II. Economic and Demographic Crisis
a. In the seventeenth-century, there was war, religious pilgrimage, food shortages, and even a mini ice age.
b. The rich bought white bread and most poor paid fees for brown bread.
c. The little ice age started and bad harvests led to famine. People died because of malnutrition and exhaustion.
d. Food prices were high, wages were low, and there was high unemployment.
e. Peasants and urban poor were first to be affected from bad harvests and the depression. They took action, rioted, seized bread, and sold it at a “just price.”

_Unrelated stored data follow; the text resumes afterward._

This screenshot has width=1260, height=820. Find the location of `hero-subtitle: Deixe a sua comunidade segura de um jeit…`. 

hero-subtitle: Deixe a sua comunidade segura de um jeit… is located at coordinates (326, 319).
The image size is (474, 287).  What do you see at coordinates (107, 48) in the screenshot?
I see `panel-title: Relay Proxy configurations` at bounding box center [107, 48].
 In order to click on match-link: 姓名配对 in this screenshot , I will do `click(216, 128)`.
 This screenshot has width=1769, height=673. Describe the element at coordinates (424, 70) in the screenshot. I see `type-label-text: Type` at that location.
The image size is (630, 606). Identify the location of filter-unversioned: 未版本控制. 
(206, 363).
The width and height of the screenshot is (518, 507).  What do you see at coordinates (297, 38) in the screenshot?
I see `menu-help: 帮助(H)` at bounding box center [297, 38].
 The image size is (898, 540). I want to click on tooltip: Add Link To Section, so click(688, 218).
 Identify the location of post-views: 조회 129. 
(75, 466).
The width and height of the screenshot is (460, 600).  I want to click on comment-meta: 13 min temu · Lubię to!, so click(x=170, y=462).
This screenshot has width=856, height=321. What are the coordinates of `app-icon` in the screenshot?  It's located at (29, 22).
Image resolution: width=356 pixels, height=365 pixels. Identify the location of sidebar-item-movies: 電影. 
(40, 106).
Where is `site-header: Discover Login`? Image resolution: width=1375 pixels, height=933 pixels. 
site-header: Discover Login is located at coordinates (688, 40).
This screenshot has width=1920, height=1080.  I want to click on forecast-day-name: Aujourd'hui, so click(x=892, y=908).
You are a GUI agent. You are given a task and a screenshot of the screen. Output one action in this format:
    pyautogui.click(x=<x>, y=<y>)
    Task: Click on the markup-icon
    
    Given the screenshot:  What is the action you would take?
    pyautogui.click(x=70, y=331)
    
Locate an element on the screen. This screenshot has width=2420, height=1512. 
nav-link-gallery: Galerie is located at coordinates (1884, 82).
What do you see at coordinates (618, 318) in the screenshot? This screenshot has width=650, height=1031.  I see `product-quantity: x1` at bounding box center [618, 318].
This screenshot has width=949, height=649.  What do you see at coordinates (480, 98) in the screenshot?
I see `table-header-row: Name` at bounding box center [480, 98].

III. Seventeenth-Century State-Building: Common Obstacles and Achievements
a. Vast territories and nobles who shared in ruling tried to stop rulers who wished to increase their power.
b. Louis XIV was a model for absolutist power in Western Europe
c. In Britain kings were forced to have more representative power and moved toward constitutionalism.
d. Kings tried to increase taxation without consent and the growth in armed forces.
IV. Warfare and the Growth of Army Size
a. Driving force to build a stronger state was war.
b. King kept peacetime armies as well and used the troops for their own interests.
c. Armies got bigger because of having to fight on multiple fronts with multiple enemies at the same time.
d. Nobles led the armies into battle and had a high death rate. The king hired them in the army and forced them to be loyal.